■ Records provided:
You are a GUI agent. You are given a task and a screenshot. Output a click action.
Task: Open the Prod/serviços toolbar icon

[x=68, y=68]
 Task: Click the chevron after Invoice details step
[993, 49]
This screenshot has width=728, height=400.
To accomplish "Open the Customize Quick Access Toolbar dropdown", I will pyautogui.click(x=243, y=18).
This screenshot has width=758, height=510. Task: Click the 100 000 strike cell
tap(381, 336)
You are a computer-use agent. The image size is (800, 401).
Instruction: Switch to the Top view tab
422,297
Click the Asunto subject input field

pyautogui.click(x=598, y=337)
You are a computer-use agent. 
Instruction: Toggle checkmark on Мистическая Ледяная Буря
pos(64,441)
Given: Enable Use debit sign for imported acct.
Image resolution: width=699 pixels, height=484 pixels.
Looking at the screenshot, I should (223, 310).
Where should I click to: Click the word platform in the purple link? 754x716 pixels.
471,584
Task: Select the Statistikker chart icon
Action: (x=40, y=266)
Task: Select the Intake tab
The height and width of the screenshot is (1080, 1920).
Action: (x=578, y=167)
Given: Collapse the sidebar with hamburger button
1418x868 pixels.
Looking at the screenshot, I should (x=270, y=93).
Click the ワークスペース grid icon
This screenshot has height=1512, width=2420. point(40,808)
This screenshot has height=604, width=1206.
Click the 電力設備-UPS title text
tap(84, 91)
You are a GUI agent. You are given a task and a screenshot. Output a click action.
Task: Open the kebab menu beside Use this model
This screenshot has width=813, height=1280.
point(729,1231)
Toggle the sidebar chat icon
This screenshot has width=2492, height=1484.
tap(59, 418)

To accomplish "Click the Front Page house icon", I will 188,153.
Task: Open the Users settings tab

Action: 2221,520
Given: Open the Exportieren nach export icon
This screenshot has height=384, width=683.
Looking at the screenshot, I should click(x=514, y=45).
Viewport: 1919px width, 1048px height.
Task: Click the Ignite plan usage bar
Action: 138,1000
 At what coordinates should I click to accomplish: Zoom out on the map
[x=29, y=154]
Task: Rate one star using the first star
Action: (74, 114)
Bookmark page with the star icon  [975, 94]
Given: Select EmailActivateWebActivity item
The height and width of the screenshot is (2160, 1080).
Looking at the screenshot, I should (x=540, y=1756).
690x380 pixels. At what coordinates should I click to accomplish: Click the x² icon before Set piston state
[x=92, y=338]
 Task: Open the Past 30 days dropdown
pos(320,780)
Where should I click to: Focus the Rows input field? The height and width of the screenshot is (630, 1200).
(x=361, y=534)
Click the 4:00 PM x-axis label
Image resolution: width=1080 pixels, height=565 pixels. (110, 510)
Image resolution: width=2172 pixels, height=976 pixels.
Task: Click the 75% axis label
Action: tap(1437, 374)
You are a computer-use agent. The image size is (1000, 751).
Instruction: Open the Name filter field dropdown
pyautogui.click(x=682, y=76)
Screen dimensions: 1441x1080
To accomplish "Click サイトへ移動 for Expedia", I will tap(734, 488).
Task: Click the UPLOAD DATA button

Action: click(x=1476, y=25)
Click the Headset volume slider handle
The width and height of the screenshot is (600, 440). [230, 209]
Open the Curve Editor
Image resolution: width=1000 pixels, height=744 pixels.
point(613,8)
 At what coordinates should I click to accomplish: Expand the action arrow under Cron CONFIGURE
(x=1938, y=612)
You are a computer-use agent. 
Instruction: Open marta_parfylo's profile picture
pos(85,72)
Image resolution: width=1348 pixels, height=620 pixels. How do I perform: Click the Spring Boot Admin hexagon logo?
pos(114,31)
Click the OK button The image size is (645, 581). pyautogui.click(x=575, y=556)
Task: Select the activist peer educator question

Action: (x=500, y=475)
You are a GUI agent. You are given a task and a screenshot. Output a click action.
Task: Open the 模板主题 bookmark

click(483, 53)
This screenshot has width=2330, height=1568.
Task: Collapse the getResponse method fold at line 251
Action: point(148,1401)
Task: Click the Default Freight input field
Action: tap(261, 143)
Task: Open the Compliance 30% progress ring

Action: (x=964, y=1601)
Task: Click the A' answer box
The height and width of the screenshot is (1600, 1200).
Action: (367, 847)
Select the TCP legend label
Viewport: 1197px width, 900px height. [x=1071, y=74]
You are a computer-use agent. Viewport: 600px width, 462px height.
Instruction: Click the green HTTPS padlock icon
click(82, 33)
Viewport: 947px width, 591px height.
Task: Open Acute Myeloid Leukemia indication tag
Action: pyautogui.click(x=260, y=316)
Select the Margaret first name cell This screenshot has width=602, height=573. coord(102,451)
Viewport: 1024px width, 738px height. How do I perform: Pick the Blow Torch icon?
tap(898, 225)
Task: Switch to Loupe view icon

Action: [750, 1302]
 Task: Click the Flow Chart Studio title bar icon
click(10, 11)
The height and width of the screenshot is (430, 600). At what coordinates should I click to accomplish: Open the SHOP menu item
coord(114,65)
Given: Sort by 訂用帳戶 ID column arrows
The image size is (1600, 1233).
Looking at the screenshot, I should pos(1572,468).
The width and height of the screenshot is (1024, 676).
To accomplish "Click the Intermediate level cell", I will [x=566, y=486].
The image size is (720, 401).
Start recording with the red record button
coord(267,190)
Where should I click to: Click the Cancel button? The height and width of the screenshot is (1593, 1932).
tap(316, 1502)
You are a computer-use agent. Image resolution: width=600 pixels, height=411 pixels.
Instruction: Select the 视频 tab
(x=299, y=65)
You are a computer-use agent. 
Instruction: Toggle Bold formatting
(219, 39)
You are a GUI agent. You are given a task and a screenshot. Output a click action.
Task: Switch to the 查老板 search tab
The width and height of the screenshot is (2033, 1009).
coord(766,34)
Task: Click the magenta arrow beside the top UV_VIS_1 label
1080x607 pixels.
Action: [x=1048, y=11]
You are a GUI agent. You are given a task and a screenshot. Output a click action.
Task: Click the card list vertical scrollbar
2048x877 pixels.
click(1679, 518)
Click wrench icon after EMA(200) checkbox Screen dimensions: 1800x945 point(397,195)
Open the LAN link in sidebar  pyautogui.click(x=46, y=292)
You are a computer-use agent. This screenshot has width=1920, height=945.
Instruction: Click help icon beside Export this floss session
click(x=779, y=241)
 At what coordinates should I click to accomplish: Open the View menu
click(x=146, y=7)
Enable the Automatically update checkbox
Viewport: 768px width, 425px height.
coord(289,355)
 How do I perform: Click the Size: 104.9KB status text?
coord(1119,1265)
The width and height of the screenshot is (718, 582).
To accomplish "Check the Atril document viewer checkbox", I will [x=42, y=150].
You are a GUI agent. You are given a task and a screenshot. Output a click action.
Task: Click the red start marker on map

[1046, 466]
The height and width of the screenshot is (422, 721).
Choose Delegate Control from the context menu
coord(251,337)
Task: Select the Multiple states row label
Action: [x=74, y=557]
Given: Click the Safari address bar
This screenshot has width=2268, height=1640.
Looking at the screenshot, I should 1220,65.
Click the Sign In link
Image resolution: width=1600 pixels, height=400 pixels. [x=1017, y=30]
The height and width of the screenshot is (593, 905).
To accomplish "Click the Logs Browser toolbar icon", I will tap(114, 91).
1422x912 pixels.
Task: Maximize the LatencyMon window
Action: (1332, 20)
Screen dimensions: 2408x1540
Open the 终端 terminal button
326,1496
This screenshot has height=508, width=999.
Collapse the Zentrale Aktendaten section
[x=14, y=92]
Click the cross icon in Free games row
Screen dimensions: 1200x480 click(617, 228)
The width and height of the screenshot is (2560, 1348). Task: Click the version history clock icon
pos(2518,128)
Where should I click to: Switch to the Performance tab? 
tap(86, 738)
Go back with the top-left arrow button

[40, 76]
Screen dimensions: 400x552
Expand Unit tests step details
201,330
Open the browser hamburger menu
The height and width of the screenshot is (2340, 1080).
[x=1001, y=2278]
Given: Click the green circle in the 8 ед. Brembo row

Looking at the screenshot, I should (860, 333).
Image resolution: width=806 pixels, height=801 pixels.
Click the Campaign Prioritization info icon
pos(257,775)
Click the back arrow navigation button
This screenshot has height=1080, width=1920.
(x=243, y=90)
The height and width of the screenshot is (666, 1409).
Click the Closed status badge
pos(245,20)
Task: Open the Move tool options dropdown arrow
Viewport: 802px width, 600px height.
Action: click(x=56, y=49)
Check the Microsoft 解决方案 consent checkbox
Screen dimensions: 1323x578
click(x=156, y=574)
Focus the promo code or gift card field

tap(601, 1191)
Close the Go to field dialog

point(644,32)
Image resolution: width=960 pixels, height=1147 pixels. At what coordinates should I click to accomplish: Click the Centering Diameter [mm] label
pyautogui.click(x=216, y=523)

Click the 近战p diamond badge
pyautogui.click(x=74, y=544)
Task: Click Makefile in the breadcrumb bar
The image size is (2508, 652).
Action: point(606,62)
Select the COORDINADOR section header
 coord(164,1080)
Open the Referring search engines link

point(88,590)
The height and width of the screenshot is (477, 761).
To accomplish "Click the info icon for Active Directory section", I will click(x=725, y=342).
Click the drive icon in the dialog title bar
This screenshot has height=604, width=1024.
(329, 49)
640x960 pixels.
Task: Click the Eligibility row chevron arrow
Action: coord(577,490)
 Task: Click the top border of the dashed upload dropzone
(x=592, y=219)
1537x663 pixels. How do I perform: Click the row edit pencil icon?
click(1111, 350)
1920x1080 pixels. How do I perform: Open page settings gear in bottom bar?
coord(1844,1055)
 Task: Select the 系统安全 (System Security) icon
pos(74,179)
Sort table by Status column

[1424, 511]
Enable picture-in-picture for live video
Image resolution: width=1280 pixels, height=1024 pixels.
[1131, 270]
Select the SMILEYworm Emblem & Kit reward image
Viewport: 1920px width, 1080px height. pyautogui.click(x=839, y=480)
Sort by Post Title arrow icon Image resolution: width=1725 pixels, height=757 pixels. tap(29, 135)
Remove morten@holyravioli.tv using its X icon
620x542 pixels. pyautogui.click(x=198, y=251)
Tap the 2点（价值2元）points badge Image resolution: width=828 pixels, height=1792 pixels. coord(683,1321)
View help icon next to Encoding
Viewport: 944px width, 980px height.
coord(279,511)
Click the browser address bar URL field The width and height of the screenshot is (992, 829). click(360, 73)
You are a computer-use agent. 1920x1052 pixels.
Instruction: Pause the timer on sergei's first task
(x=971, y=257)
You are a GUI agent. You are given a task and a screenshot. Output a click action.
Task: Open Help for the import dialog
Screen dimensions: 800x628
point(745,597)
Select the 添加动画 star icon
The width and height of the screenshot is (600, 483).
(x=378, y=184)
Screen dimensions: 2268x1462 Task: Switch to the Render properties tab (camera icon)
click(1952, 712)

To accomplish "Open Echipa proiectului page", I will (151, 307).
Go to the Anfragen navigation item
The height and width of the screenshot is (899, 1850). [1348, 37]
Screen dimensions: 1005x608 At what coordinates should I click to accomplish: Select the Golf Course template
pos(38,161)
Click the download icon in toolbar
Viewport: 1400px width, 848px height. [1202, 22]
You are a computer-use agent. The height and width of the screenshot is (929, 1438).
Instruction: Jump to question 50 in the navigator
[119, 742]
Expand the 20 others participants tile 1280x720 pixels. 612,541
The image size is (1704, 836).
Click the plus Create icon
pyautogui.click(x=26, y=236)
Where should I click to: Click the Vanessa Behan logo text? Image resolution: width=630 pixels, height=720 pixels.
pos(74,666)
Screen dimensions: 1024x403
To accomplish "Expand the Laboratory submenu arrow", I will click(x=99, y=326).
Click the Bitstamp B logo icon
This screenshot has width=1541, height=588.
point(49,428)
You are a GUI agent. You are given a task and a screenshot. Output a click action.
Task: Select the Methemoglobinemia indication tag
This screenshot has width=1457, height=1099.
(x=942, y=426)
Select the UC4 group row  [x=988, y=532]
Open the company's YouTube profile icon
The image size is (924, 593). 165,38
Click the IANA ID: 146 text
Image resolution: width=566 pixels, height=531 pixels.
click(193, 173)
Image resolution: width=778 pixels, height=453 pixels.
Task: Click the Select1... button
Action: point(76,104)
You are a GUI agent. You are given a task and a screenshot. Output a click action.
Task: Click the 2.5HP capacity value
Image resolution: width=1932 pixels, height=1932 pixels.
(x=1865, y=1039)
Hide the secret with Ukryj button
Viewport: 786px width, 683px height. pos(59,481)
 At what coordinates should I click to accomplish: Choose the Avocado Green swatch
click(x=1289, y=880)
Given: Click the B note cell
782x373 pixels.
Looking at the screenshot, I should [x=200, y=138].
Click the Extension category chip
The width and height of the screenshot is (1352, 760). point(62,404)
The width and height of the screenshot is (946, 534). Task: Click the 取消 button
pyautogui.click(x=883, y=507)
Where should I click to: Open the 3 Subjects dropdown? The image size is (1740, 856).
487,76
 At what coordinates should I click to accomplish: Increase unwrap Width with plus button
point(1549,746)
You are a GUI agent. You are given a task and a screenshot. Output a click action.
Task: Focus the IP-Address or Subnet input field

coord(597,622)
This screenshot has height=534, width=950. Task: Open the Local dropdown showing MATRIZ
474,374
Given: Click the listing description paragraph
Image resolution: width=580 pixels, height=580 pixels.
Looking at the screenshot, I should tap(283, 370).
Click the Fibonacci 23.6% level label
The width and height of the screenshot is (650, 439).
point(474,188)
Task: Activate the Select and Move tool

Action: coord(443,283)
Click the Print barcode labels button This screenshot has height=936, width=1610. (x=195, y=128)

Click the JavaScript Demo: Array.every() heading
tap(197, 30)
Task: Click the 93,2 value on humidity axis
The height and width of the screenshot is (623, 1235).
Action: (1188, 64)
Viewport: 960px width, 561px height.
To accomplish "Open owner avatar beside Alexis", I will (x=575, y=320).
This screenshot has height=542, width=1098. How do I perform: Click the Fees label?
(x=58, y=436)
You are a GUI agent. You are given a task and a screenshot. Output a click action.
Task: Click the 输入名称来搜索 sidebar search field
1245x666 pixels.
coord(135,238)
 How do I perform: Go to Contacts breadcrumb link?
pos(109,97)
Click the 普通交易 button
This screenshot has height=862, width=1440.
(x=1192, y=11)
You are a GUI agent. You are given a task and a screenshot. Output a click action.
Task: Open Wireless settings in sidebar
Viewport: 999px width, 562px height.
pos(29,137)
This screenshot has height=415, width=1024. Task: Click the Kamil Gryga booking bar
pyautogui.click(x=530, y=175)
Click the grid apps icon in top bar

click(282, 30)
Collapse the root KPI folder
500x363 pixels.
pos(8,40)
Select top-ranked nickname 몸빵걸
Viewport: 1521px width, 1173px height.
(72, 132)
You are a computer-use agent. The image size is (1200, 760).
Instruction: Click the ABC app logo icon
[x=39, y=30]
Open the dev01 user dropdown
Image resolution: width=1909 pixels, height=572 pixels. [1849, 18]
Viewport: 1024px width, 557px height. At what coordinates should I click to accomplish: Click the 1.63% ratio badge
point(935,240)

■ What is being asked: Swap "GUI agent" for "desktop agent" in the items from the start through the line containing "Action: 138,1000", and write those lines out again with everything else unchanged.

■ Answer:
You are a desktop agent. You are given a task and a screenshot. Output a click action.
Task: Open the Prod/serviços toolbar icon

[x=68, y=68]
 Task: Click the chevron after Invoice details step
[993, 49]
This screenshot has width=728, height=400.
To accomplish "Open the Customize Quick Access Toolbar dropdown", I will pyautogui.click(x=243, y=18).
This screenshot has width=758, height=510. Task: Click the 100 000 strike cell
tap(381, 336)
You are a computer-use agent. The image size is (800, 401).
Instruction: Switch to the Top view tab
422,297
Click the Asunto subject input field

pyautogui.click(x=598, y=337)
You are a computer-use agent. 
Instruction: Toggle checkmark on Мистическая Ледяная Буря
pos(64,441)
Given: Enable Use debit sign for imported acct.
Image resolution: width=699 pixels, height=484 pixels.
Looking at the screenshot, I should (223, 310).
Where should I click to: Click the word platform in the purple link? 754x716 pixels.
471,584
Task: Select the Statistikker chart icon
Action: (x=40, y=266)
Task: Select the Intake tab
The height and width of the screenshot is (1080, 1920).
Action: (x=578, y=167)
Given: Collapse the sidebar with hamburger button
1418x868 pixels.
Looking at the screenshot, I should (x=270, y=93).
Click the ワークスペース grid icon
This screenshot has height=1512, width=2420. point(40,808)
This screenshot has height=604, width=1206.
Click the 電力設備-UPS title text
tap(84, 91)
You are a desktop agent. You are given a task and a screenshot. Output a click action.
Task: Open the kebab menu beside Use this model
This screenshot has width=813, height=1280.
point(729,1231)
Toggle the sidebar chat icon
This screenshot has width=2492, height=1484.
tap(59, 418)

To accomplish "Click the Front Page house icon", I will 188,153.
Task: Open the Users settings tab

Action: 2221,520
Given: Open the Exportieren nach export icon
This screenshot has height=384, width=683.
Looking at the screenshot, I should click(x=514, y=45).
Viewport: 1919px width, 1048px height.
Task: Click the Ignite plan usage bar
Action: 138,1000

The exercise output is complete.